Sen. Jim Inhofe is an Oklahoma Republican and the political opposite of Akaka, but still considers him a close friend.
"He's always ranked among the most liberal and I'm always ranked among the most conservative, and yet we're truly brothers," Inhofe told Civil Beat. "In terms of what we stand for and our philosophy, we couldn't be further apart. But in terms of our relationship, nobody could be closer than Danny Akaka and I."
Inhofe chalks up the relationship to their shared faith, and said Akaka would routinely take requests for psalms and hymns at the weekly prayer breakfast senators share. One memorable example was "Just As I Am", which Inhofe said was a tribute to how each senator is different and has something unique to offer the country.
Majority Whip Dick Durbin, who worked with Akaka in both the House and Senate and is now the second-ranking Democrat in the chamber, said Akaka is one of the most beloved members of the Senate, and a relic of a time when cross-aisle collaboration was more common.

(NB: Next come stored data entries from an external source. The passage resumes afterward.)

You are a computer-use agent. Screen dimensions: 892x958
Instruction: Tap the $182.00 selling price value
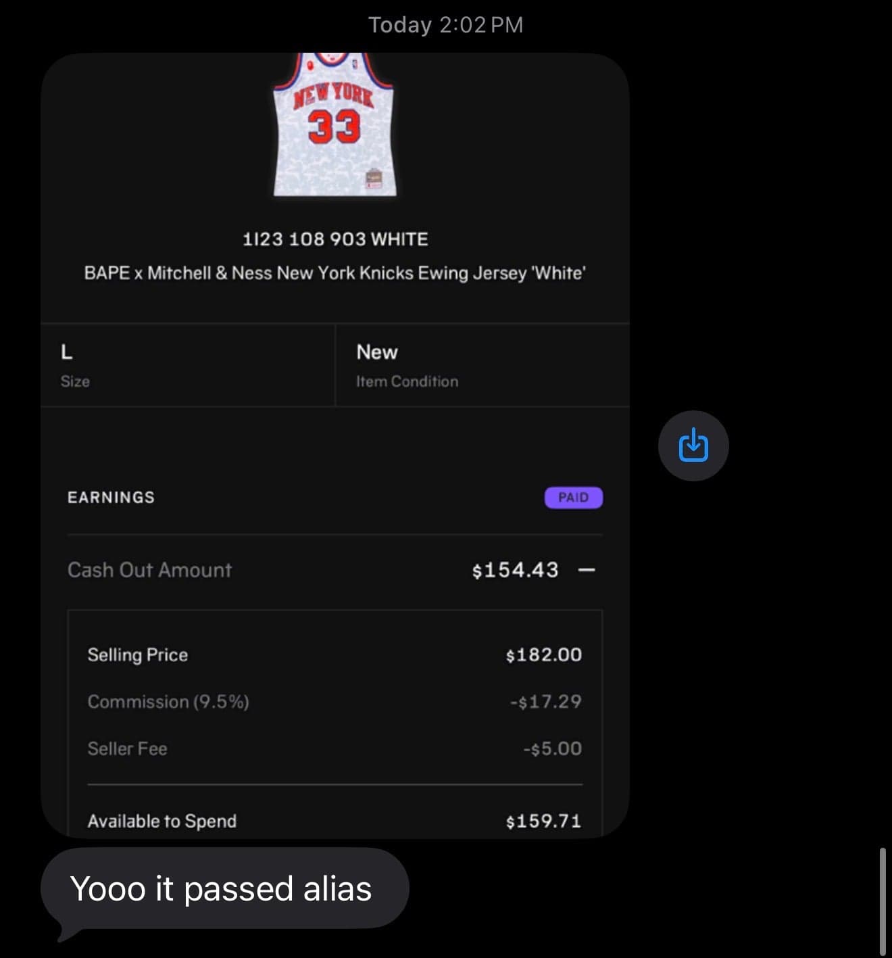pos(543,654)
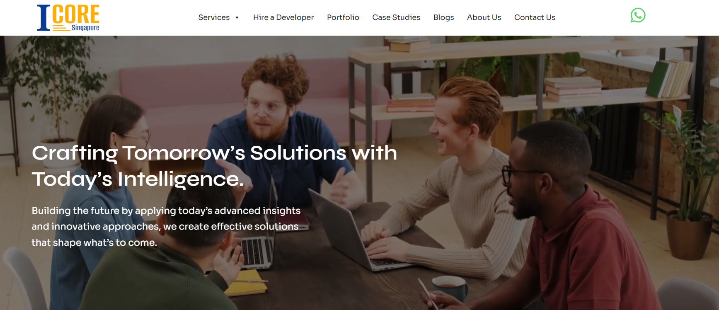Open the About Us page
This screenshot has width=719, height=310.
[x=484, y=17]
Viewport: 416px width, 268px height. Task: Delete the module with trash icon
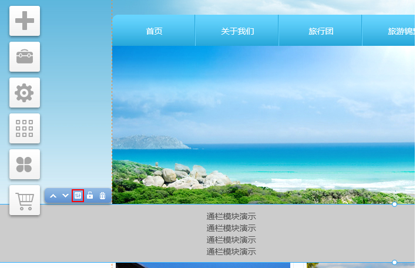[x=102, y=196]
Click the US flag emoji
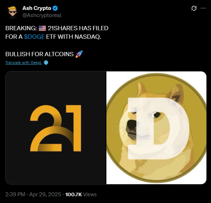Screen dimensions: 211x203 (x=42, y=28)
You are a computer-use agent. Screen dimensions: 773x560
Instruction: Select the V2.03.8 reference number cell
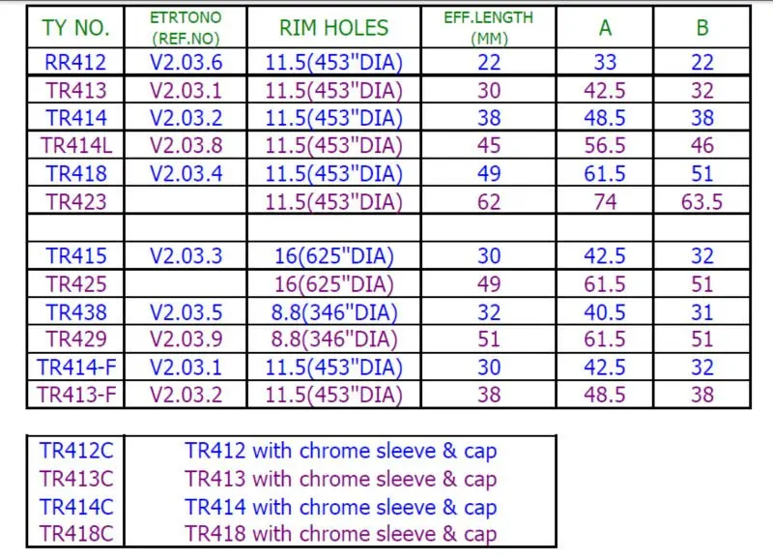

"It is a bygone era, but Danny Akaka makes it work," Durbin said. "People respect him for it."
Akaka has built those relationships one at a time.
A recent example is Ron Johnson, a Wisconsin Republican who was swept into office in the Tea Party wave of 2010. Akaka said he took the now-unusual step of calling him in advance of a committee meeting to give him a heads up on what would be taking place.
"I go beyond the ordinary by being certain that I communicate with them. So even with Johnson, I would call him up and tell him I'm going to do this, this and this, rather than him coming and finding out, oh, we're going to do these things," Akaka said. "But just to inform him so he knows what's going to happen, and I think that impacts your relationship with a person.
"That kind of relationship is different. Individually, our relationships are good. That's what I mean. Trying to bring this kind of collegiality back. I really believe that we're all different and we're serving different people so we can't think the same. We shouldn't be thinking the same. But that doesn't mean we cannot get along."
Alaska Republican Sen. Lisa Murkowski, a colleague of Akaka's for 10 years, has known him since her father, Frank Murkowski, served in the Senate. She says the tenor of Congress has changed over the years, making it harder for a senator like Akaka, who works to build relationships, to operate in the more politically polarized environment.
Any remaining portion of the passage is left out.